Machtsstrijd in China tussen communisten en nationalisten.
Na de val van de keizerlijke dynastie als gevolg van de Chinese revolutie van 1911, ontstond in China een machtsvacuüm. Diverse partijen probeerden dit op te vullen. Aanvankelijk beheersten een aantal warlords grote delen van het land. De Guomindang, de nationalistische partij onder leiding van Sun Yatsen, wist een centraal gezag in China te vestigen. Daartoe werkte deze partij samen met de Chinese Communistische Partij. Chiang Kaishek, de nieuwe leider van de Guomindang, beëindigde in 1927 de samenwerking en begon de communisten te bestrijden. In 1934 werd de communistische sovjetrepubliek in de zuidelijke provincie Jiangxi omsingeld en ingenomen. Dit nationalistische succes leek groter dan het was, omdat de kern van de CCP zich door middel van de Lange Mars (1934-35) in veiligheid wist te brengen en in Yan'an een nieuwe basis vestigde.

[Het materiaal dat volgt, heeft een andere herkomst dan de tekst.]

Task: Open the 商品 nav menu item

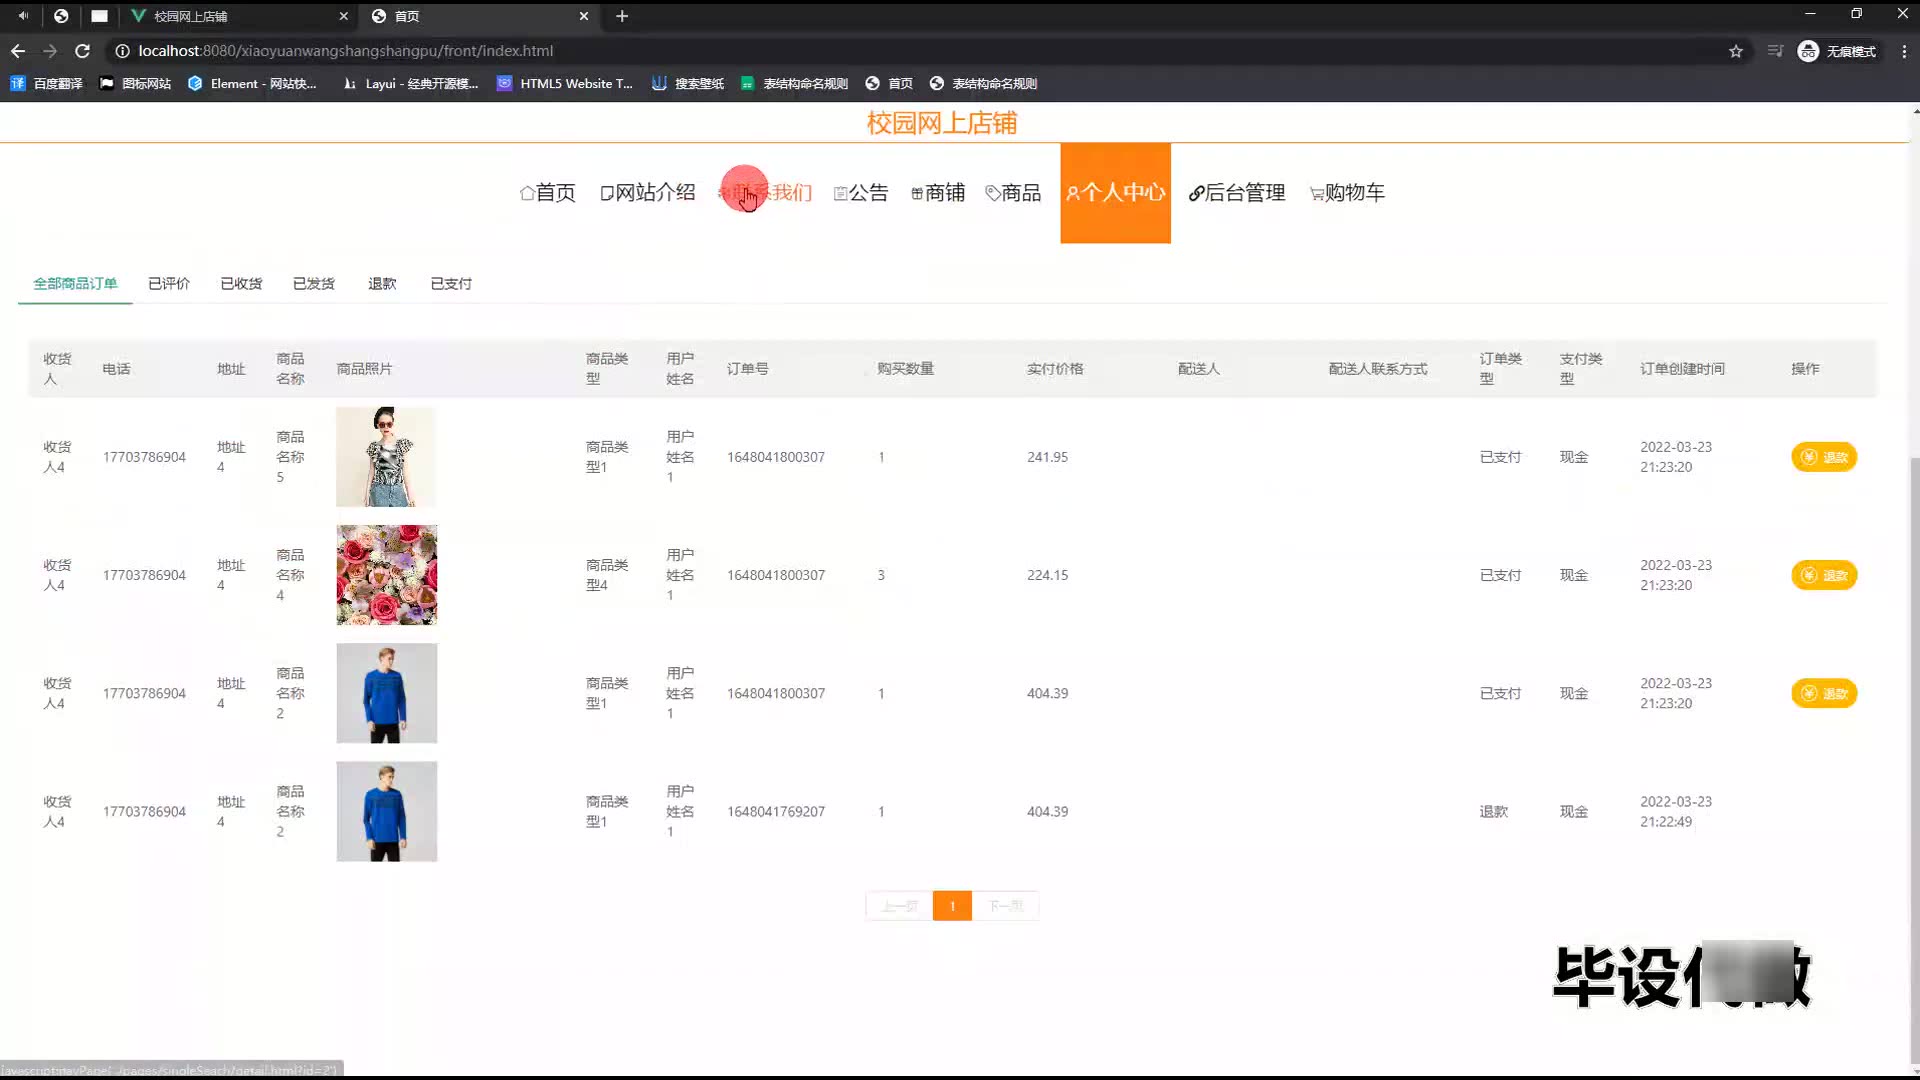Action: coord(1013,193)
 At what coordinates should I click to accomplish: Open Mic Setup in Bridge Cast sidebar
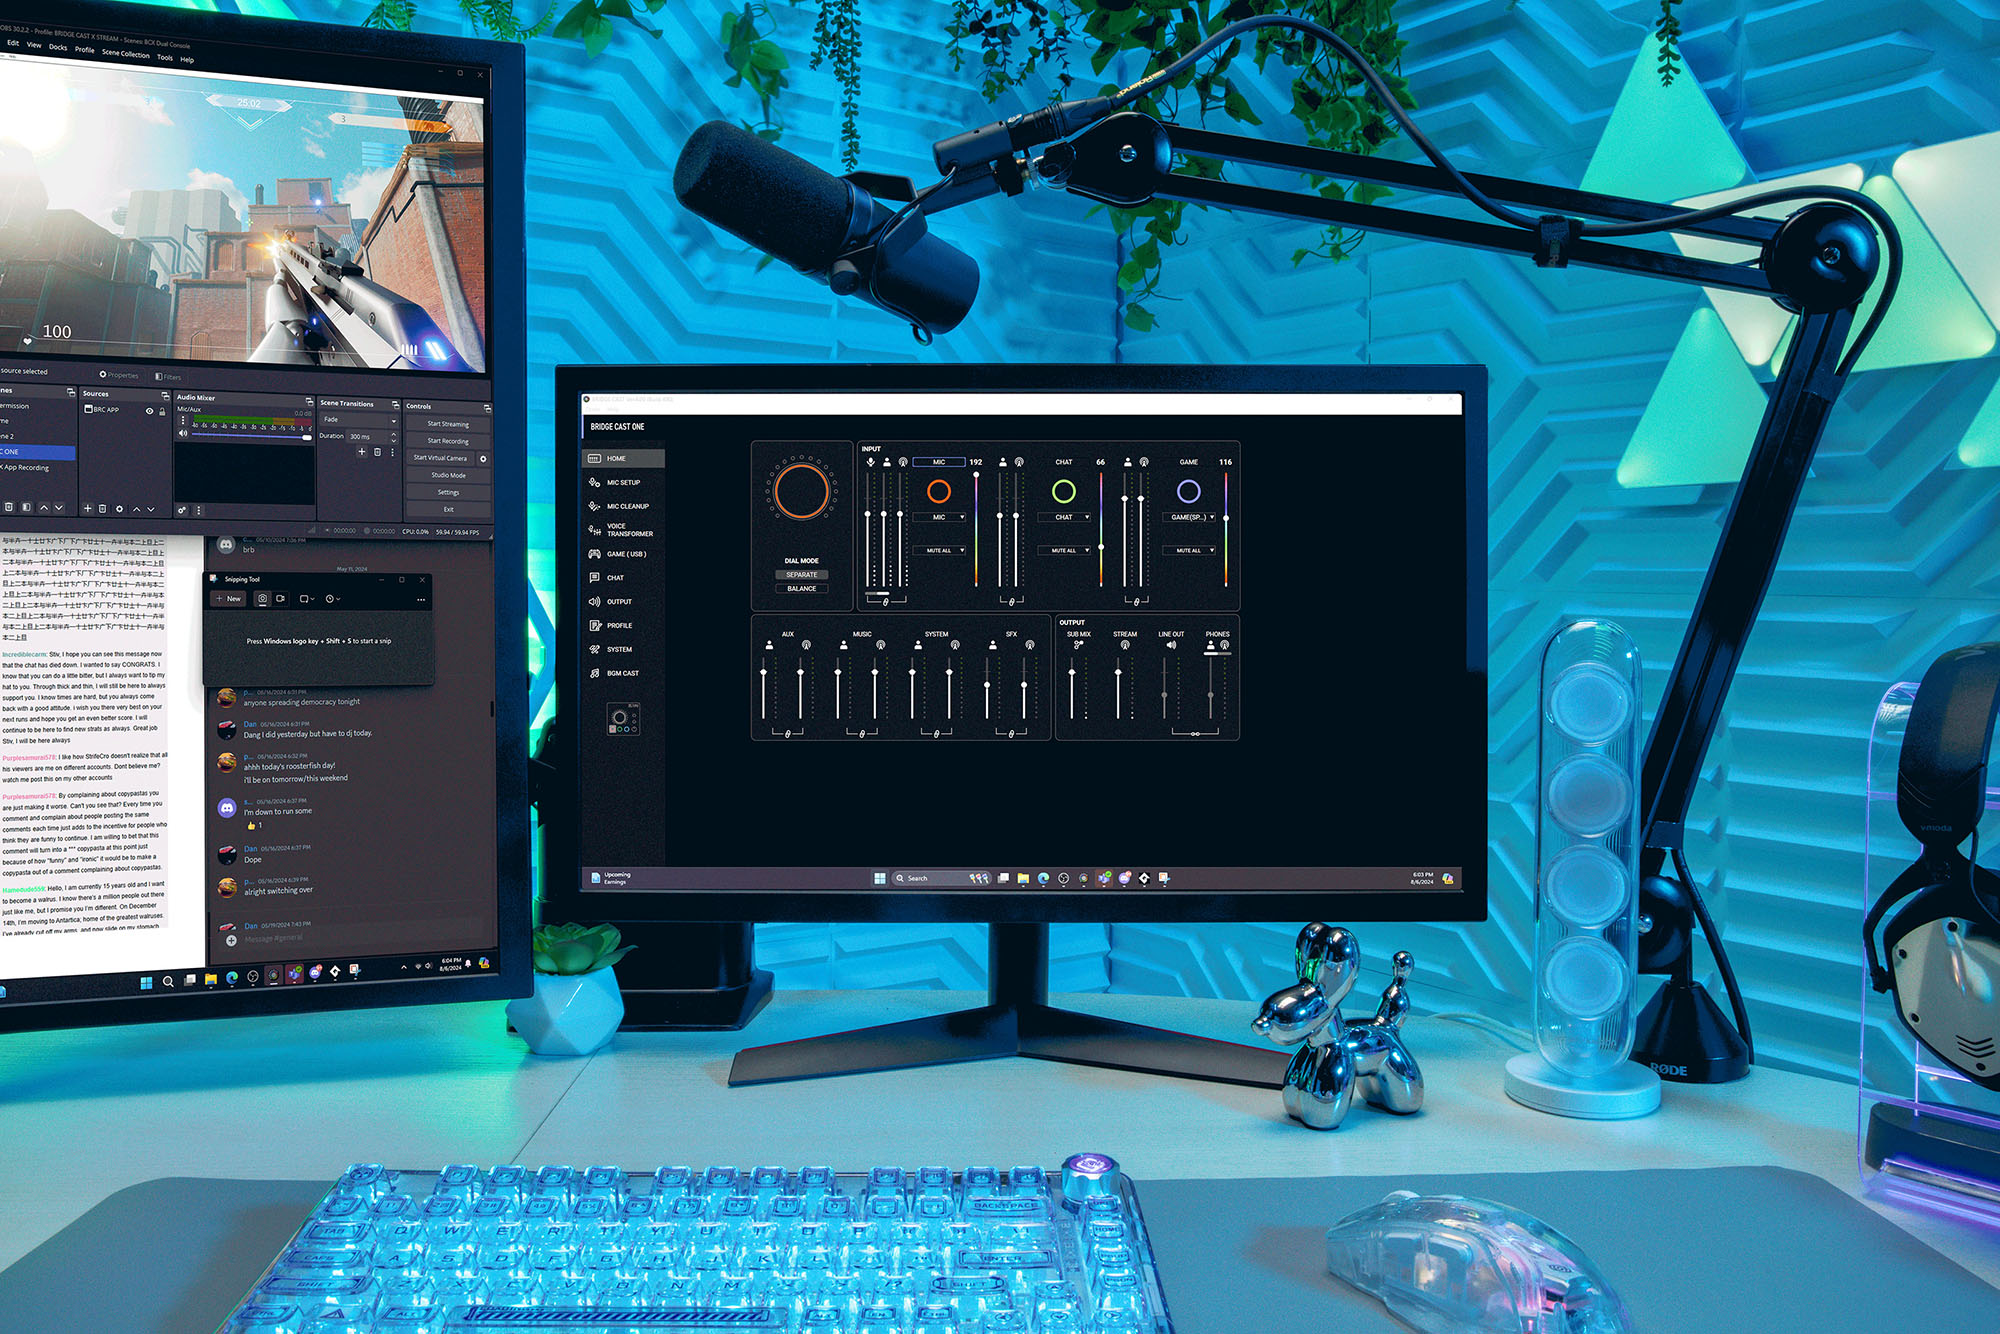coord(623,482)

De burgeroorlog werd ten dele onderbroken door een Verenigd Front van de Guomindang en de CCP in 1937. Het verzet tegen de Japanse invallers overheerste enige tijd de haat tussen communisten en nationalisten. Maar zelfs toen werd er nog tegen elkaar gevochten. In 1947 laaide de onderlinge strijd in alle hevigheid weer op. In deze fase van de burgeroorlog waren de communisten veel sterker. Ze hadden zich na de Lange Mars militair en organisatorisch gehergroepeerd. In 1949 werden de nationalisten definitief verslagen. De communisten riepen op 1 oktober de Volksrepubliek China uit; de nationalisten vluchtten naar Taiwan.